TEXT SEGMENT:
============
Is Rstudio server exist as a module on LUMI? Is it planned to be added at some point? Is it possible for normal user to install it?
- We expect to be able to offer Rstudio with Open OnDemand, but no time set for now. But as any batch system, LUMI is not that well suited for interactive work as there is no guarantee that your interactive session will start immediately. Some resources will be set aside for Open OnDemand and I assume it will be possible to oversubscribe some resources. But LUST is not currently involved with the setup so there is not much we can say.
May be a beginner question.. When to work with GPU nodes and when it is less efficient to use it? Does it depend on the structure of the data or the software used? Is it possible to use GPU nodes with R scripts?
- GPU comute requires software that explicitly supports compute on GPU. GPUs are never used automatically. Base R does not use GPU compute. Some R packages may as in principle some large linear algebra operations that are used in statistics may benefit from GPU acceleration. However, they will have to support AMD GPUs and not NVIDIA GPUs.
  
  There is no simple answer when GPU compute offers benefits and when it does not as it depends a lot on the software that is being used also.
How to monitor the progress / resources use (e.g. how much RAM / # cores are actually used) of currently running and finished batch jobs?
- Slurm sstat command can give information on running jobs. Once the job has finished, sacct can be used. Both commands have very customizable output but they will not tell you core per core how that core was used. Then you need to do active profiling.
- You can also attach an interactive job step to a running job (as shown on slide 9). I'm not sure rocm-smi works reliably in that case (it didn't always in the past), but commands like top and htop (the latter provided by the systools module) should work to monitor the CPU use.
Do job-arrays open program the number of processes which we specified with --ntasks=1? or it will open 16 independent jobs with 1 processes for each job?
- A job array with 16 elements in the job array is 16 jobs for the scheduler if that is what you mean. If you want multiple processes in one job you'd submit a single job for the combined resources of all 16 jobs and then use srun to start 16 processes in that job.
============
Target pointing data:
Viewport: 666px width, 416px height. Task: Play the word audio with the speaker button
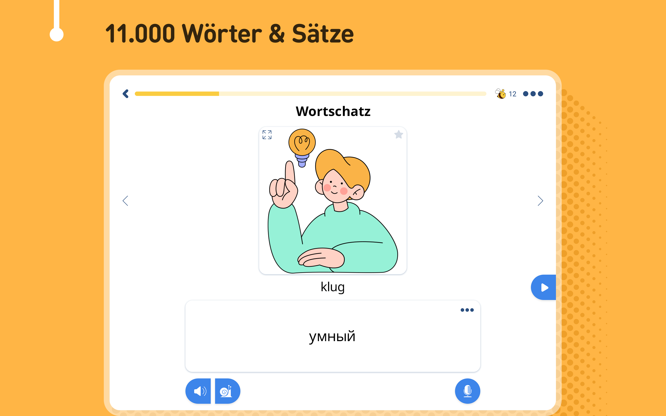(198, 391)
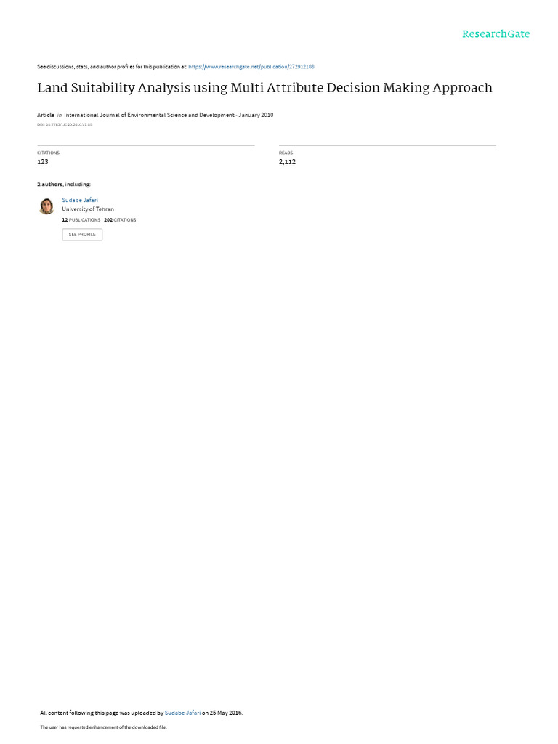The height and width of the screenshot is (744, 558).
Task: Click the International Journal of Environmental Science name
Action: click(x=149, y=116)
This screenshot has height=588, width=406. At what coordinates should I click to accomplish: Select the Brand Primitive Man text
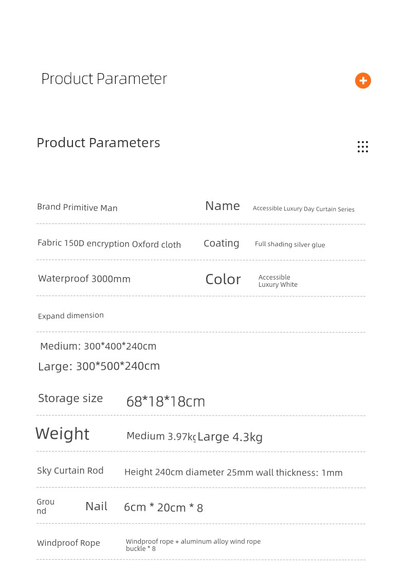coord(77,207)
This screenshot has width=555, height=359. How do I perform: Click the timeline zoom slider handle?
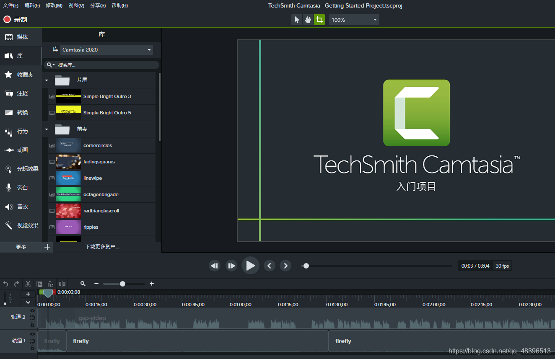[x=122, y=284]
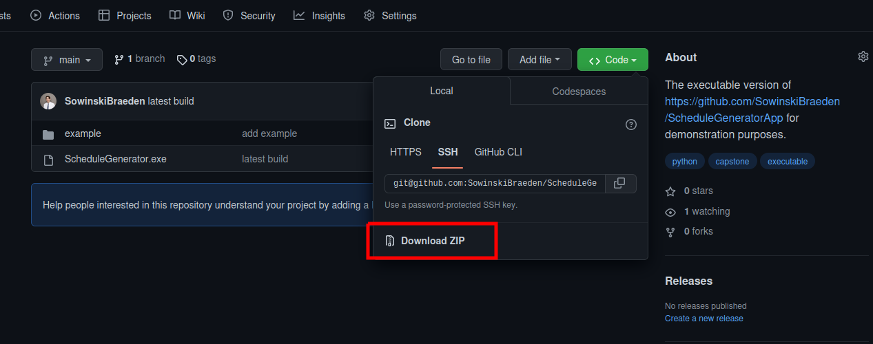This screenshot has width=873, height=344.
Task: Follow the Create a new release link
Action: (x=704, y=319)
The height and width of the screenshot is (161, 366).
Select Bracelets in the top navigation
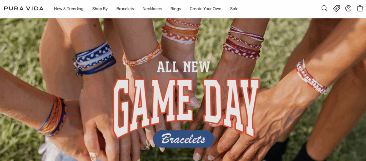point(125,9)
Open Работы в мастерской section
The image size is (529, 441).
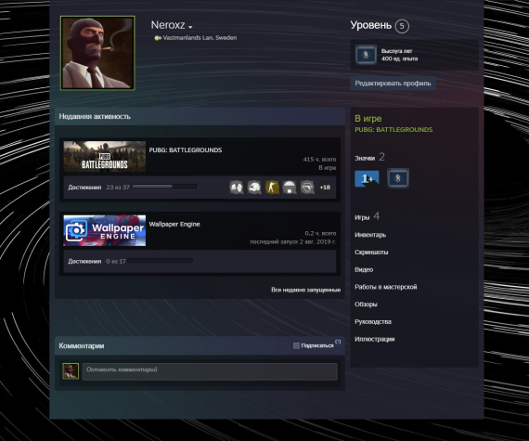pos(386,287)
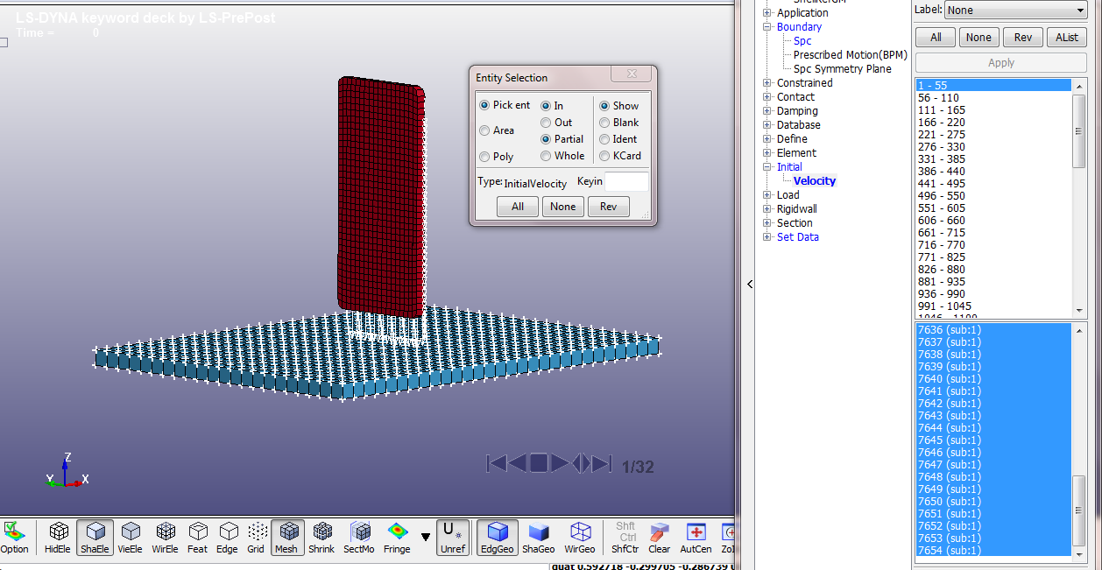Select the SectMo section mode tool
Viewport: 1102px width, 570px height.
[x=359, y=538]
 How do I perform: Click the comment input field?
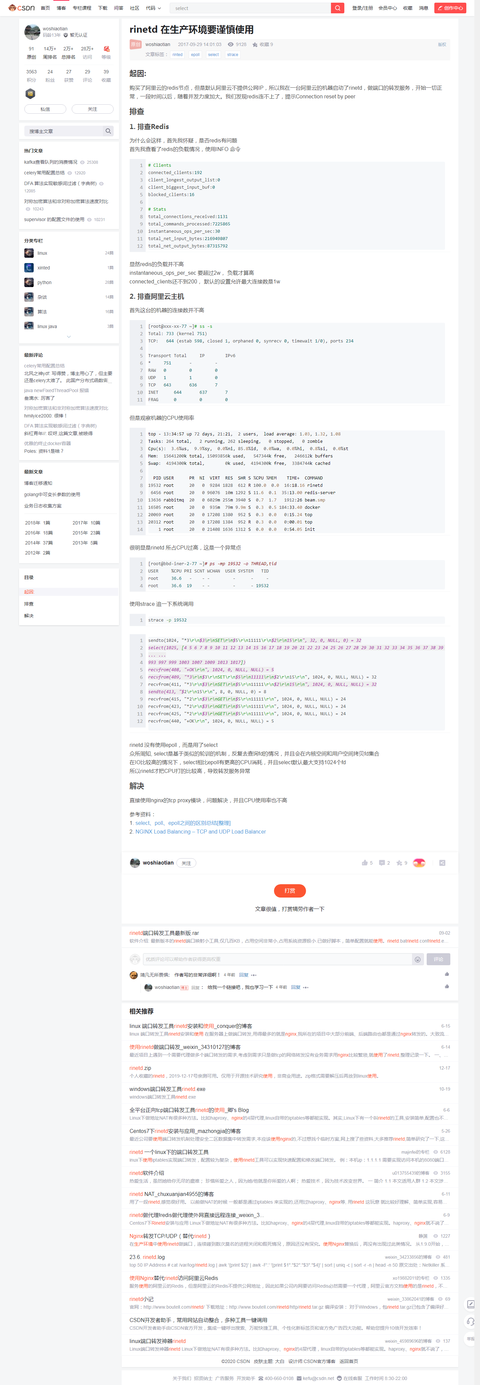277,960
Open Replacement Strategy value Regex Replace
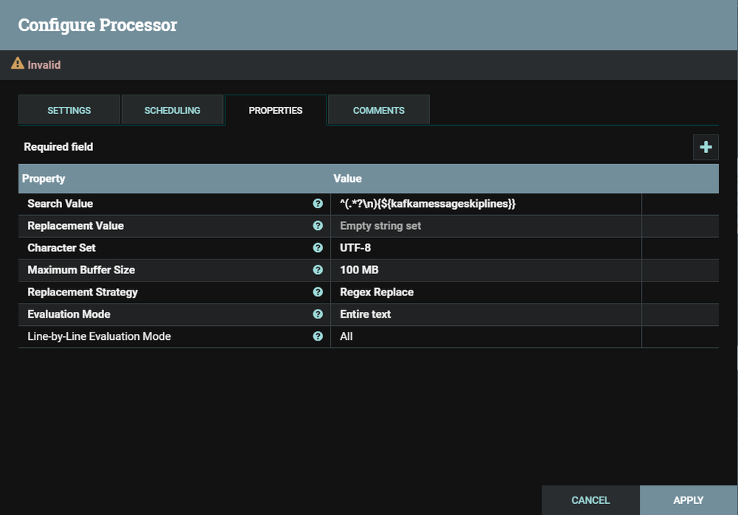Viewport: 738px width, 515px height. pyautogui.click(x=377, y=292)
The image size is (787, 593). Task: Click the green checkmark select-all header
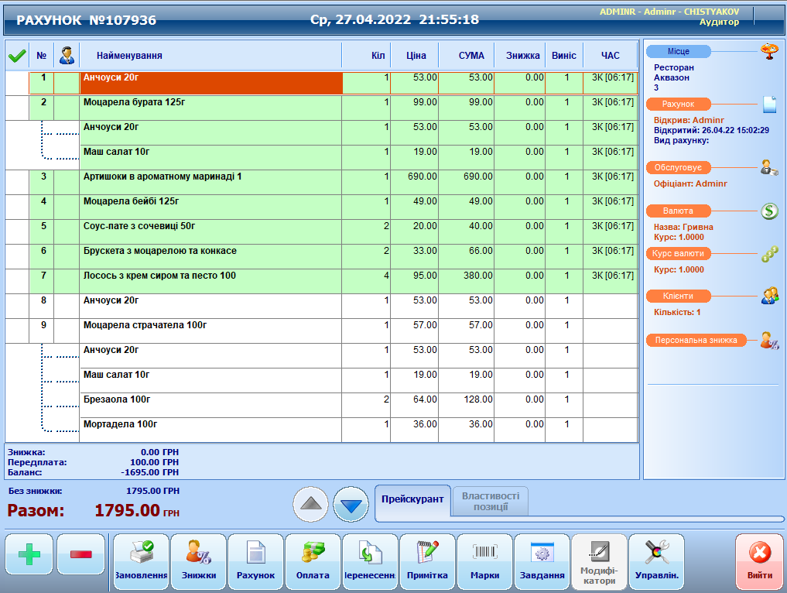coord(17,56)
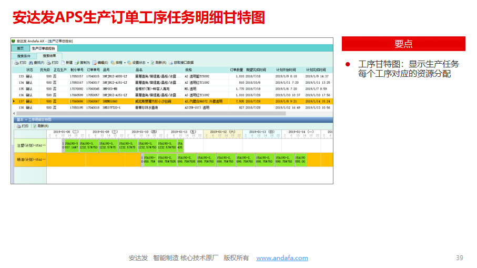Click the 新建 (New) document icon
477x268 pixels.
pos(63,62)
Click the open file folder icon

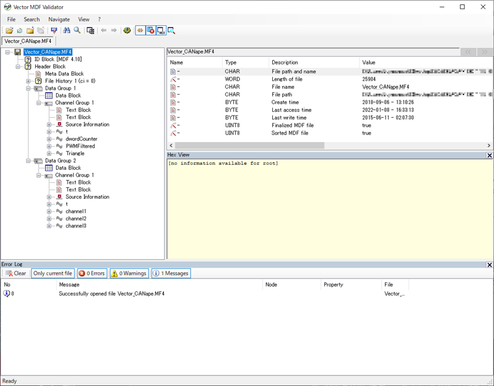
============
WHAT YOU NEED TO DO:
#1 According to the LUMI Q&A text, which module provides htop?
#2 Return the passage of the LUMI Q&A text between "May be a beginner" and "being used also.", inclusive.

SOLUTIONS TO EACH TASK:
#1 The systools module provides htop.

#2
May be a beginner question.. When to work with GPU nodes and when it is less efficient to use it? Does it depend on the structure of the data or the software used? Is it possible to use GPU nodes with R scripts?
- GPU comute requires software that explicitly supports compute on GPU. GPUs are never used automatically. Base R does not use GPU compute. Some R packages may as in principle some large linear algebra operations that are used in statistics may benefit from GPU acceleration. However, they will have to support AMD GPUs and not NVIDIA GPUs.
  
  There is no simple answer when GPU compute offers benefits and when it does not as it depends a lot on the software that is being used also.